An obvious question arises, how designs which meet Kerckhoffs's Principle can lead to a stronger cryptosystems than without using it?. Let's fall in the extreme opposite naïve case of using only a hidden secret mechanism to encode a message, with a fixed secret (a not changeable password), this would be like hiding a secret with another, as having a secret passage door, but without lock (perhaps behind the bookcase), yes, the system will remain secure but only until it's found by an attacker, since then, all successive communications will be endanger, and even worse, it would take a long time to redesign the whole system, so it will be compromised for that while. These methods are called "security through obscurity" to belittle them, it refers to designs that hide mechanisms that are not easily changeable, imagine you have to give a specific shape and colour to a complex physical machine to fits certain hiding place, with a camouflage colour to blend into that background, it could ends up having a clumsy shape, perhaps not very suitable for what it was designed[2], and if "enemy" discover our hiding place, we have to re-conceal the machine elsewhere, shaping it again and painting every gear again; a bad idea.

Shannon outlined Kerckhoffs idea in a minimalist way: «The enemy knows the system», a straightforward manner to encourage designers to consider that others may already know our security mechanism, to be ready for when that happens.

On the other hand, a secure algorithm means that, without the proper key, it will forbid the access to protected data (or make it very difficult), even knowing how the system works, no right key, no right data, it also needs to be fast enough to be useful in practice; so if a key is compromised it can be changed faster than replacing the whole algorithm (Analogy: changing the locks is a lot easier than making a new door!, so a secure algorithm is like a well-crafted door).

If those techniques are used together, a hidden password plus a hidden and secure algorithm, it could lead for a while to a stronger and harder to break system than applying only one strategy at a time, of course if we were constrained to choose only one of them, in principle, the hidden key strategy alone is a lot harder to discover and faster to change than the hidden mechanism alone.

[2] Except that the machine were specifically built for hiding purpose only, with no other function, that would be a funny exception.

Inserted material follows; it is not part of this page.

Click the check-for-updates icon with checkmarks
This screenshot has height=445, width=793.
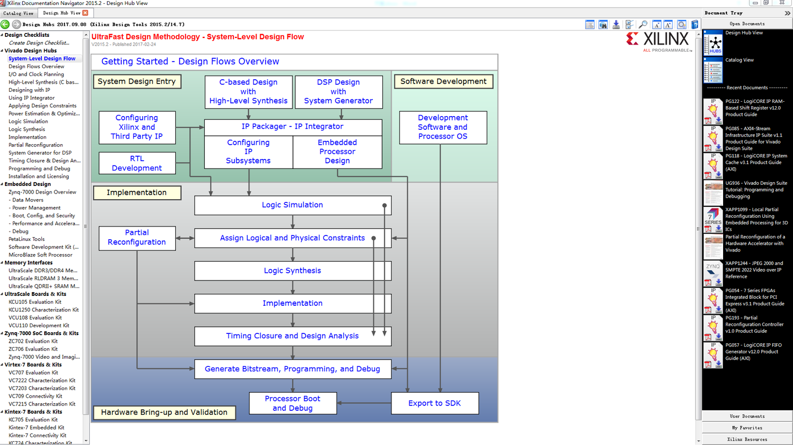629,24

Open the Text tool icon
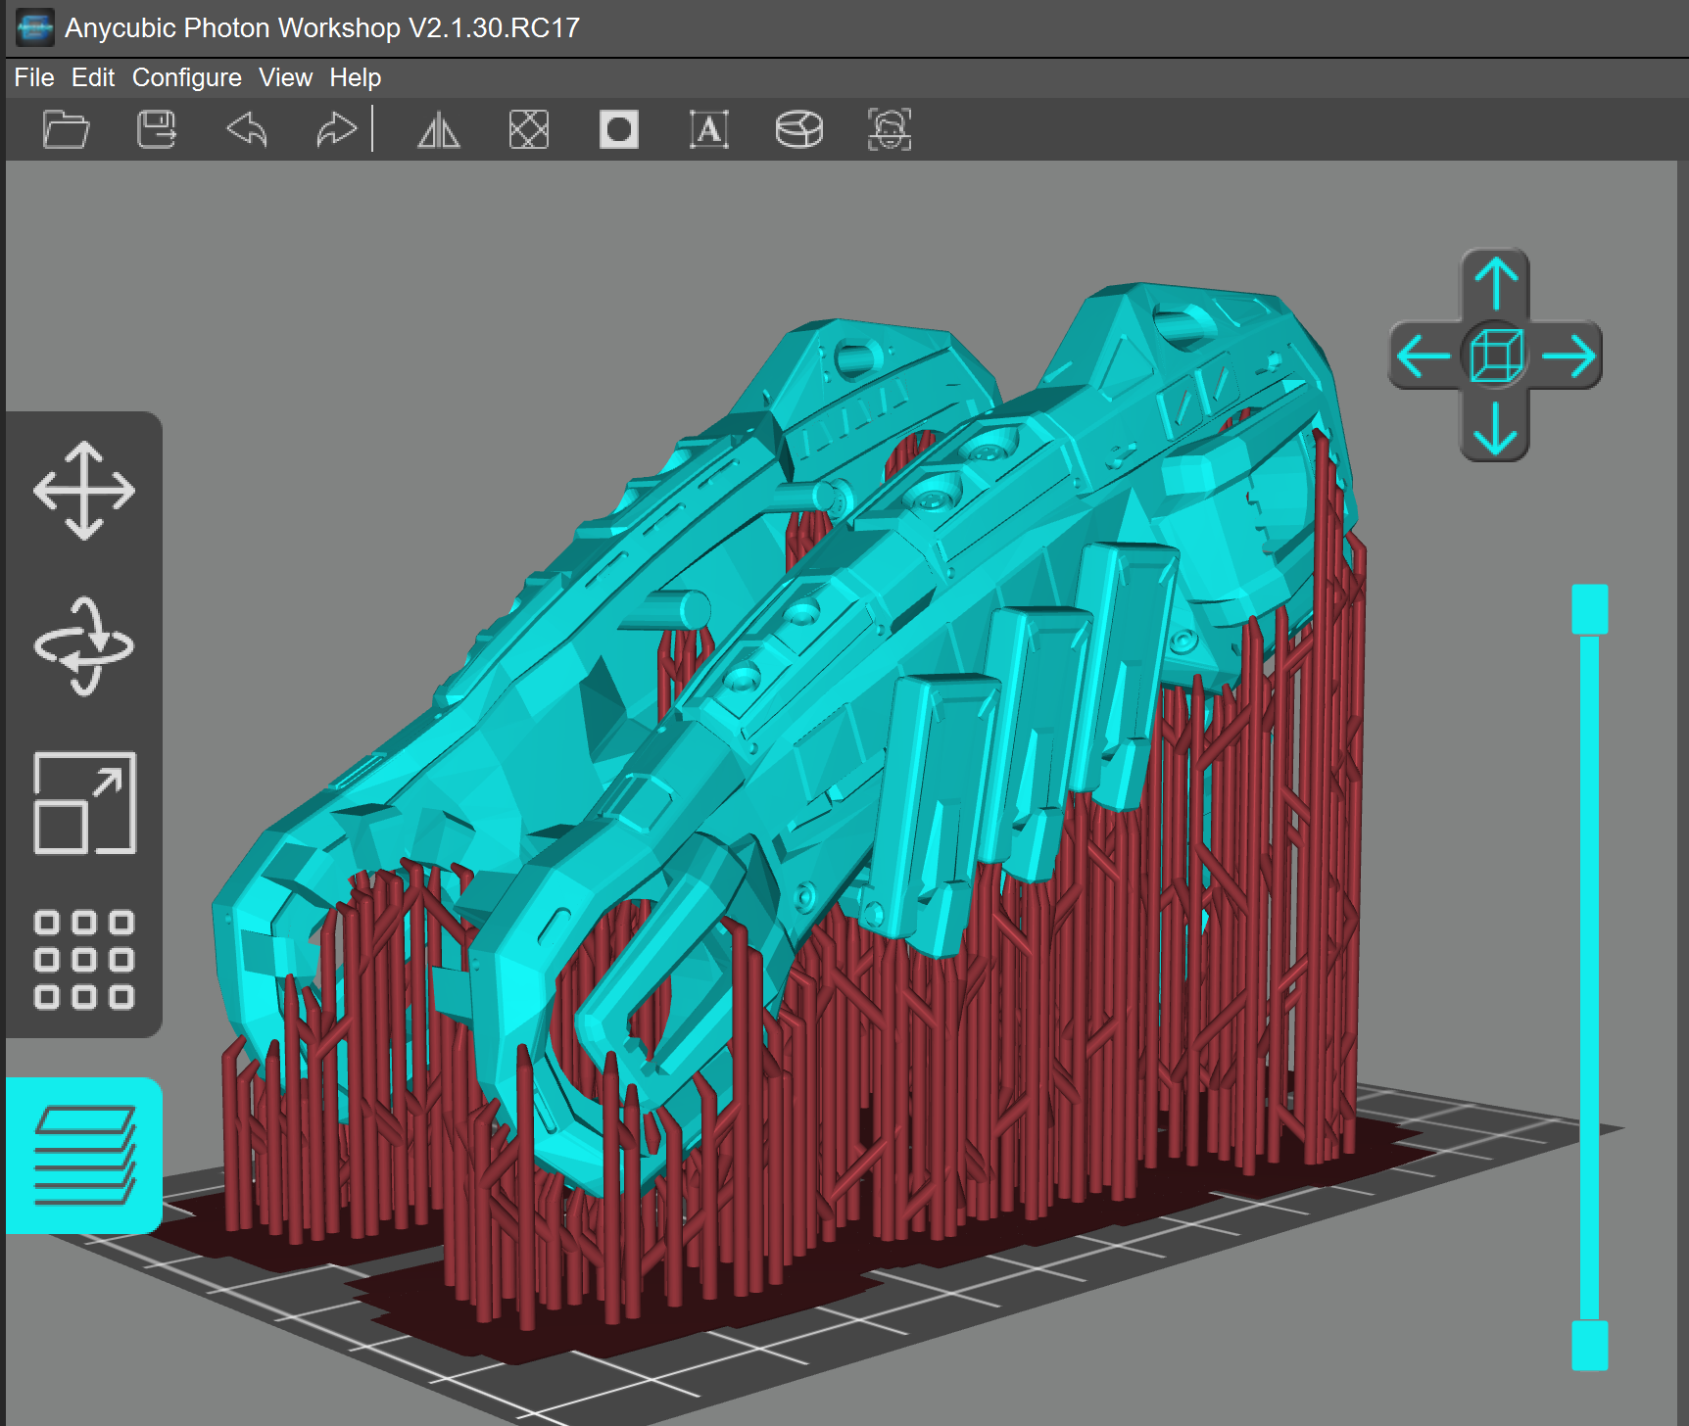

Hiding passwords vs hiding algorithms

Until now we were comparing the time and resources it takes to redesign a whole system, versus what it takes to create a new password; and it turns out that passwords can be produced faster (and cheaper). Now let's consider a different and also important question, Is it easier to unravel a hidden algorithm than a hidden key?

Yes, although in practice it depends, in theory it's a resounding yes, we can even explain it without using analogies of secret doorways nor hidden machines, the fact of the matter is that most of any working algorithm needs an inner structure to work, and cryptosystems algorithms are not an exception, they usually need an structure, while passwords doesn't, so in general it's theoretically easier to get clues of that structure, to reverse-engineer or find patterns on an obscure machinery design, than to "reverse" a password that has no design structure at all by definition.

Why it doesn't

So far so good, but those are theoretical differences, however in practice the enemy often doesn't know the system, and some hidden mechanisms remain hidden, moreover although there is nothing behind a password to be reversed, in practice we don't pull passwords out from a hat, and generating a password related to nothing is not an easy job (and of course, the names of your pets are not a good resource). Anyway Kerckhoffs's principle is just a design criterion for cryptosystems, is a warning, not a full instruction manual, isn't it?.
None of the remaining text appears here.